◆ **Passage shown**
--------------------------------

Another architect of the B.C. NDP’s disastrous election campaign has announced his resignation.

B.C. NDP party president Moe Sihota announced Saturday he is stepping down this fall, another shakeup in the provincial party after leader Adrian Dix announced his resignation on Wednesday.

Sihota, who has been party president since 2009, will leave when his term ends in November.

A new president and new party executive will be elected at the NDP convention Nov. 15-17 in Vancouver.

The new president will have to oversee a leadership vote in 2014, as the party tries to rebuild after a devastating defeat to the Liberals in the May provincial election.

The party executive will decide on dates for the leadership race in the next few weeks, Sihota said.

Sihota, 58, said the party’s Achilles’ heel has long been a lack of confidence on issues of fiscal and economic growth.

In a statement, Dix praised Sihota’s “dedication, intelligence and good humour.”

“As president, he helped the party modernize its fundraising capacity and move forward in implementing a strong outreach plan involving the business community,” Dix said.

Sihota was first elected to the legislature as a New Democrat in 1986. He held cabinet posts in the NDP governments of premiers Mike Harcourt, Glen Clark and Ujjal Dosanjh in the 1990s but was either forced to resign or removed from cabinet three times over various controversies.

He left politics in 2001 before Gordon Campbell’s Liberals took power, and became a TV journalist and radio pundit.

Born in Duncan, Sihota has deep roots on Vancouver Island and in the province’s Sikh communities.

--------------------------------

◆ **Requests**
(1) From the article on Moe Sihota's resignation, reproduce word for word the part that opens with the words containing "The new president" and closes with "and economic growth.".
(2) Recast the paragraph of the article on Moe Sihota's resignation that begins "Sihota was first elected" as a bulleted list that keeps its main facts.

--------------------------------

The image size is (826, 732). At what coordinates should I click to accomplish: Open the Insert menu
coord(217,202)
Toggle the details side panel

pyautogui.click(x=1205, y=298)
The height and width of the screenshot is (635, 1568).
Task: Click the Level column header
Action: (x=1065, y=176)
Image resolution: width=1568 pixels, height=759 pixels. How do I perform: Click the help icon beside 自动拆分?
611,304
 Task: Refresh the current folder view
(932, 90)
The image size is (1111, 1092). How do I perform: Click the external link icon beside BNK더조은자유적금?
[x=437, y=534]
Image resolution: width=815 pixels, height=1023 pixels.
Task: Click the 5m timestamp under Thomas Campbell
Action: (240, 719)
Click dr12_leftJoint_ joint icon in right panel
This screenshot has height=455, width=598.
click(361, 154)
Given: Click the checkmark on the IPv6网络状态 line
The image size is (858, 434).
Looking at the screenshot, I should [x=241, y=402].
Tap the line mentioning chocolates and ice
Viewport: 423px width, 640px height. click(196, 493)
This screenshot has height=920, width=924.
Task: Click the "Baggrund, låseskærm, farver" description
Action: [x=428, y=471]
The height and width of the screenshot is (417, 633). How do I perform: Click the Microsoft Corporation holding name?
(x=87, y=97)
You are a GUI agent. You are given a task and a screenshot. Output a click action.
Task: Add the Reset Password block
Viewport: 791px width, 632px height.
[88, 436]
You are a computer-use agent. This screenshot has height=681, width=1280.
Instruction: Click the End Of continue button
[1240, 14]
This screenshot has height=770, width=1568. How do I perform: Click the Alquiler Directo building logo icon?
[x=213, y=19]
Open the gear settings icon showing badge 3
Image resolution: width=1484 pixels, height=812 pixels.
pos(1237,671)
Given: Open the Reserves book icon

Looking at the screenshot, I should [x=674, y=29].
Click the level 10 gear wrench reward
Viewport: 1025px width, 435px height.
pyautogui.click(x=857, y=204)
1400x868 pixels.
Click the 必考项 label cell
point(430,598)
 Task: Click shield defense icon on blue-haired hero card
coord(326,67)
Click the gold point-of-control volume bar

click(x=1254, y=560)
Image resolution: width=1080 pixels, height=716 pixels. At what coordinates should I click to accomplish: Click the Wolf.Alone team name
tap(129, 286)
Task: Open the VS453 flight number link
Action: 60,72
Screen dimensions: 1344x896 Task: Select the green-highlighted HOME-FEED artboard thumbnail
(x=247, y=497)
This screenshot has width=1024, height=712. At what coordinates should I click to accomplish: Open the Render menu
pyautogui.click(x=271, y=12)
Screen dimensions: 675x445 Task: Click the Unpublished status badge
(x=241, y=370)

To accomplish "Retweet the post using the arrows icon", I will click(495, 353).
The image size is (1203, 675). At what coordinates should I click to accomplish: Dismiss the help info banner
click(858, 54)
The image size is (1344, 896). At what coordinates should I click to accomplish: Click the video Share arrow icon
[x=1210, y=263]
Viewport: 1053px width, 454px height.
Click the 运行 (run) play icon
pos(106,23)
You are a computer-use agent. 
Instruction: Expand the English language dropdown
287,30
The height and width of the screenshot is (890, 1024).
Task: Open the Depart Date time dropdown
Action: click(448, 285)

--------------------------------

◆ **Expected results**
(1)
The new president will have to oversee a leadership vote in 2014, as the party tries to rebuild after a devastating defeat to the Liberals in the May provincial election.

The party executive will decide on dates for the leadership race in the next few weeks, Sihota said.

Sihota, 58, said the party’s Achilles’ heel has long been a lack of confidence on issues of fiscal and economic growth.

(2)
- First elected to the legislature as a New Democrat in 1986.
- Held cabinet posts in the 1990s in the NDP governments of premiers Mike Harcourt, Glen Clark and Ujjal Dosanjh.
- Was either forced to resign or removed from cabinet three times over various controversies.